Nein wir sind nicht in den USA. Aber dazu später mehr.

Unser Weg führt uns heute weiter Richtung Gironde. An der Küste entlang fahren können wir nur abschnittsweise. Wir müssen aufpassen, dass wir nicht an einer Landzunge oder einem Fluß stehen und keine Brücke zum anderen Ufer führt, sondern nur eine Fähre für Fahrräder. Bei Rocheford sehe ich schon von weitem eine Hochbrücke über die Charente. Aus der Entfernung sieht das schon gewaltig steil und hoch aus.

Mal sehen, ob wir die Brücke nehmen können, oder ob das eine Schnellstraße ist. Wir kommen näher und ein Stück vor der letzten Ausfahrt sehe ich es ist keinen Schnellstraße und sie ist zweispurig. Also wir fahren über die Brücke. Im Rückspiegel sehe ich Giselind heftig hupen und blinken. Mir ist klar was sie denkt: „Nicht über die Brücke, das schaffen wir nicht, abfahren, Reinhard ist wohl total verrückt“. Das wollen wir doch mal sehen. Im 4. Gang fahre ich auf die Brücke. Je höher wir kommen je besser wird die Aussicht auf die Charente und das Meer. Im 2. Gang bei Schrittgeschwindigkeit kann man das genießen. Fotografieren ist halt nicht, das Brückengeländer ist im Wege und man muss ja auch noch fahren.
Um die Mittagszeit erreichen wir Royan. An einer schöner Uferpromenade machen wir eine kurze Rast und erreichen die Fähre auf die andere Seite der Gironde gegen Mittag.

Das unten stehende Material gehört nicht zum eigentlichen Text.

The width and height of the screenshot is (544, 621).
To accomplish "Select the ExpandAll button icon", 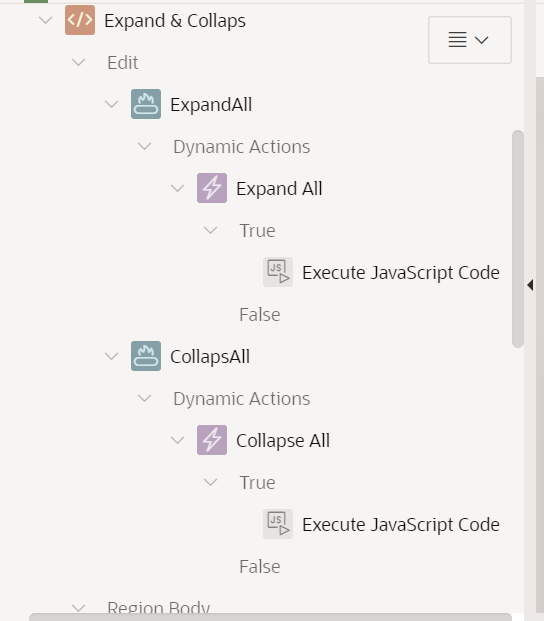I will point(146,104).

Die Überfahrt geht recht schnell und als wir wieder Boden unter den Füßen haben ist gleich dieser Duft von Pinien und Salzwasser in der Nase. Herrlich.
Und dann fahren wir zur Freiheitsstatue in Soulac-sur-Mer. Es ist eine Nachbildung von La Liberté, die die Welt erleuchtet, auch als Freiheitsstatue bekannt. Die Gemeinde Soulac hat sie 1980 in Auftrag gegeben.
Das Städtchen Soulac-sur-mer war zu ener Zeit, als das Meer noch Sand an der Küste ablagerte, komplett von Sand bedeckt. Auch die Kirche steckte zu großen Teilen im Sand. Das Städtchen wurde später wieder neu errichtet und die Kirche ausgegraben. Seit einigen Jahren holt sich das Meer den Sand wieder zurück. 1985 standen einige Bunker aus dem 2. Weltkrieg sowie ein Küstenweg noch oben auf den Dünen. Heute sind sie am Strand im Wasser.
Nach eine kurzen Rundfahrt durch Soulac fahren wir weiter zu einem uns wohlbekannten Campingplatz in Le Gurp. Dort haben wir auch bei unserer ersten Fahrradtour übernachtet und danach eine einige Male Urlaub mit den Kindern gemacht. Es ist immer noch ein ausgesprochener Familiencamping und fest in deutscher Hand. Es gab früher Eltern, die ihren Kindern die Platznummer mit Edding auf den Arm geschrieben haben, damit sie nicht verloren gehen.